Стрельников плюнул и заковылял прочь по заледеневшему асфальту, по пути отцепив от пальто красный бант и сунув его в нагрудный карман. Прохожим не было никакого дела ни до него, ни до вялого митинга других пережитков недоразвитого социализма. Окружающие деловито сновали по магазинам, азартно потребляя плоды торжествующего капитала и радуясь дополнительному выходному. В такие мутировавшие праздники Антону Григорьевичу всегда было неуютно и одиноко. Новое время в нем так и не проклюнулось, а прошлое растерялось куда-то и ушло навсегда. В такие дни в душе Стрельникова всплывали только сиротливые отголоски давнишней ребячьей радости, приносившие больше мучительных воспоминаний, чем счастливых. Ярче всего помнился ему первый в детстве воздушный парад. «Где папа? Где папа? Скорей покажи!». «Вот, вот,- кричала мама,- видишь букву «а»? Самый первый самолетик!». Самый первый! Самый-самый! Такое чувство гордости подбрасывало пятилетнего Антошку вверх, что, казалось, с легкостью можно было взмыть в небо и полететь, раскинув руки, рядом с отцом, крохотной точкой в огромном слове «Сталин».

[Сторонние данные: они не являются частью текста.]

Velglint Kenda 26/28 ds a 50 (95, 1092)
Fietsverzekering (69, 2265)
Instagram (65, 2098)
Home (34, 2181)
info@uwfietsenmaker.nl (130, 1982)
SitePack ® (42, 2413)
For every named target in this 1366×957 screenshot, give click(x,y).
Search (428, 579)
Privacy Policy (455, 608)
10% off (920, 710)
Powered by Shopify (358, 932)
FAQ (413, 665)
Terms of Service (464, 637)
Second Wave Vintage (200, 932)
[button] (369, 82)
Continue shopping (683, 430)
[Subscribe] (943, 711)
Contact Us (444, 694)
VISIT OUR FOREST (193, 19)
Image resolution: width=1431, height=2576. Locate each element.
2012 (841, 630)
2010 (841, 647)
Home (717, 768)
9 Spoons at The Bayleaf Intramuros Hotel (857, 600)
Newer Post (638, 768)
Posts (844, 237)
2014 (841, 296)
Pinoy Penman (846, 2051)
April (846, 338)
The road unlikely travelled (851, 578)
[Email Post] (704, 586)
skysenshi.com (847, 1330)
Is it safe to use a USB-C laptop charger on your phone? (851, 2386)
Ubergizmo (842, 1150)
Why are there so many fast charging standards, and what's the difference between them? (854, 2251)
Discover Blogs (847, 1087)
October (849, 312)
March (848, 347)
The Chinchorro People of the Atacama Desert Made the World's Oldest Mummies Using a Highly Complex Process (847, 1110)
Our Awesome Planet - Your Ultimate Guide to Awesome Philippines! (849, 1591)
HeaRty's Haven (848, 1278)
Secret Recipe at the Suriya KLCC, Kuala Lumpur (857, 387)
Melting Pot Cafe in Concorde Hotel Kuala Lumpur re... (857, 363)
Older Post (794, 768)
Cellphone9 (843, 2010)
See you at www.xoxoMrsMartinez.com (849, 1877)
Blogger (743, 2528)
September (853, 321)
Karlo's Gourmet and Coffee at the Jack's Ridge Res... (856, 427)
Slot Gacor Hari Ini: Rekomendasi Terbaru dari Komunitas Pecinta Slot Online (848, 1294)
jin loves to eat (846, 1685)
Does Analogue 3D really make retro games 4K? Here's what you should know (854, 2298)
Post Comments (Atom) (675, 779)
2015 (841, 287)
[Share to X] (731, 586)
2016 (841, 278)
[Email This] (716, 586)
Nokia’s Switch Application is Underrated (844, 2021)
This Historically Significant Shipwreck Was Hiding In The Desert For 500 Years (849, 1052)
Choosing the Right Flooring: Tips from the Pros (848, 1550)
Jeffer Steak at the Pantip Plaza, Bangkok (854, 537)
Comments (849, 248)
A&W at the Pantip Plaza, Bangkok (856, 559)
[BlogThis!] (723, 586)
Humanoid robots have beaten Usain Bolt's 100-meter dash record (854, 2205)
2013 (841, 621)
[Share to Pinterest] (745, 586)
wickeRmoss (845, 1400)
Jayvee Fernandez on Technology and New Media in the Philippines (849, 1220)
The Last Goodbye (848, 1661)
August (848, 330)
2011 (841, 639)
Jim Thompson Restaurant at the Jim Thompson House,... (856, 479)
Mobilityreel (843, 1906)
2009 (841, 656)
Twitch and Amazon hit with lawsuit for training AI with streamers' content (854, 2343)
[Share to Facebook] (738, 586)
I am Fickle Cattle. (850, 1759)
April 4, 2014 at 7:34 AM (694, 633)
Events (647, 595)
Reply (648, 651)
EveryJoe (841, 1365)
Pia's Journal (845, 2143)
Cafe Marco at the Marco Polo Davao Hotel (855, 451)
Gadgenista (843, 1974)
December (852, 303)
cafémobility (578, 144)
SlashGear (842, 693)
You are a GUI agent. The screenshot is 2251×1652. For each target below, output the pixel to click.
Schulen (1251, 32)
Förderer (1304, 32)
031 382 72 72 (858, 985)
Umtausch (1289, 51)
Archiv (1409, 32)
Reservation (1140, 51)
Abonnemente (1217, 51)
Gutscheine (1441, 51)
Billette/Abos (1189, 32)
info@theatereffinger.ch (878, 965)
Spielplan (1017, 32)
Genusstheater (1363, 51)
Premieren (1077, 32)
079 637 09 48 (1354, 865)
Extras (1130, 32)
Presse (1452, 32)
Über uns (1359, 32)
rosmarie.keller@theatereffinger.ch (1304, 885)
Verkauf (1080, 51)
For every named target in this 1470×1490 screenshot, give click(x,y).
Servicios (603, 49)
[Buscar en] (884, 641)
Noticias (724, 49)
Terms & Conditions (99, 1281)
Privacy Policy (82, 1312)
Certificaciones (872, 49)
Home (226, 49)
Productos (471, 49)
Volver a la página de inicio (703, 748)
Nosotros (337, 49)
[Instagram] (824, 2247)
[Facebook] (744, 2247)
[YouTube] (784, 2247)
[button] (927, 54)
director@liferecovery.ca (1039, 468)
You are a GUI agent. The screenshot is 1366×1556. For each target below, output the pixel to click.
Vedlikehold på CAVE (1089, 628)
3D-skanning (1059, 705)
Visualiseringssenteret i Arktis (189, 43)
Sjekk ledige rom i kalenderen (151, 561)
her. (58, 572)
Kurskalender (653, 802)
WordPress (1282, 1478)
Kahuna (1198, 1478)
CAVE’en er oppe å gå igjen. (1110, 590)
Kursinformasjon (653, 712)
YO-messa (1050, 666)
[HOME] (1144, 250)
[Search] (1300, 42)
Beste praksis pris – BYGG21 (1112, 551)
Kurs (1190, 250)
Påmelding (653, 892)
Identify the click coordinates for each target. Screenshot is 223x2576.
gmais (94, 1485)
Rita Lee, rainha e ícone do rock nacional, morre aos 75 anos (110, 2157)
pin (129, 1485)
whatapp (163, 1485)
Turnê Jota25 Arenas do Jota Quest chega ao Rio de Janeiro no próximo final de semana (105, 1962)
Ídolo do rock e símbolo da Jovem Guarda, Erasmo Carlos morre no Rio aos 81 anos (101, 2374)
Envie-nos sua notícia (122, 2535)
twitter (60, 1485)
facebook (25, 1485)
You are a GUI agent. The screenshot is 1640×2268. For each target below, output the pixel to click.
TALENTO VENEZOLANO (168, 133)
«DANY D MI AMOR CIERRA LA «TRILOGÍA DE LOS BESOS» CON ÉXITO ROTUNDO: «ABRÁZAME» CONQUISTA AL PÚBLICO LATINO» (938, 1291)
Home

Теперь у Стрельникова не было ни радости, ни гордости. Да и никакого чувства праздника давно не было, только пепел. Впрочем, новое поколение не имело и пепла. Внук Егорка на демонстрацию не пошел: «Не, деда, я мультик смотрю!». «Па, не забивай ребенку голову своей политикой,- настоятельно попросила дочь,- никому это сейчас не надо». Хорошо, что зять не вмешался, и не начал новые пояснения про мифы о Великой Революции, которой на самом деле не было. Антон Григорьевич и сам уже не знал, праздник это, или нет. Куда уж внуку. Разве, порадовать мальца подарком. Где радость – там и праздник.

На углу площади Стрельников заметил что-то подходящее: сутулый старик цыганской внешности продавал самодельные игрушки. В глубине души Стрельникова вдруг ворохнулось давно утраченное воспоминание. «Сейчас такие поделки не в ходу,- подумал Антон Григорьевич,- все больше пластмасса, да пустая мельтешня на экране».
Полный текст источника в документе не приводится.